[[ DATA FOR PROCESSING open ]]

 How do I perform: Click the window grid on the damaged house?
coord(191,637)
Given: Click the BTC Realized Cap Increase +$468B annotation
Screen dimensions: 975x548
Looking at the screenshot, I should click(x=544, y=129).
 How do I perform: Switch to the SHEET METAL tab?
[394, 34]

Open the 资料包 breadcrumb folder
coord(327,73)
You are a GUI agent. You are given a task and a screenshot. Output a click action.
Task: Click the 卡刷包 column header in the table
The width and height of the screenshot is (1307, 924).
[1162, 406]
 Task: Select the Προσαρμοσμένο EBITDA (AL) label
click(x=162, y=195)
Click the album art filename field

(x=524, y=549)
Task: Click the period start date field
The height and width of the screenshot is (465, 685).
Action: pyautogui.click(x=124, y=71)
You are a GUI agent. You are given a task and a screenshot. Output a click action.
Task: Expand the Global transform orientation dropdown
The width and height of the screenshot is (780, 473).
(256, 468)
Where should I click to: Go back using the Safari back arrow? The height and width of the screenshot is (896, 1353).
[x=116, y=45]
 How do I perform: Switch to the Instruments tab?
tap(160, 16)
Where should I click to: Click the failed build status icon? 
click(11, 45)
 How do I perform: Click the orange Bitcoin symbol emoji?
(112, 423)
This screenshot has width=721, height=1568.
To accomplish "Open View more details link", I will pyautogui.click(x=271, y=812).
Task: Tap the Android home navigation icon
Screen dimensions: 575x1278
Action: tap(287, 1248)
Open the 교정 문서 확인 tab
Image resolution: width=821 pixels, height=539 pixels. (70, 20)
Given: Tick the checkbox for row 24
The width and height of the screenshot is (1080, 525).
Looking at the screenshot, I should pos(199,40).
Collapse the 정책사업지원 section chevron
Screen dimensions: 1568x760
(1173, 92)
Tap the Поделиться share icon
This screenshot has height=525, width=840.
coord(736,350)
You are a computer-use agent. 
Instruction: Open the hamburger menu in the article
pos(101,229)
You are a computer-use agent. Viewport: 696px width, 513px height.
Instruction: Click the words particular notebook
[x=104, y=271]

[[ DATA FOR PROCESSING closed ]]

Please tally the lines of the entries that contain the string "agent" and reply with the count alone.

4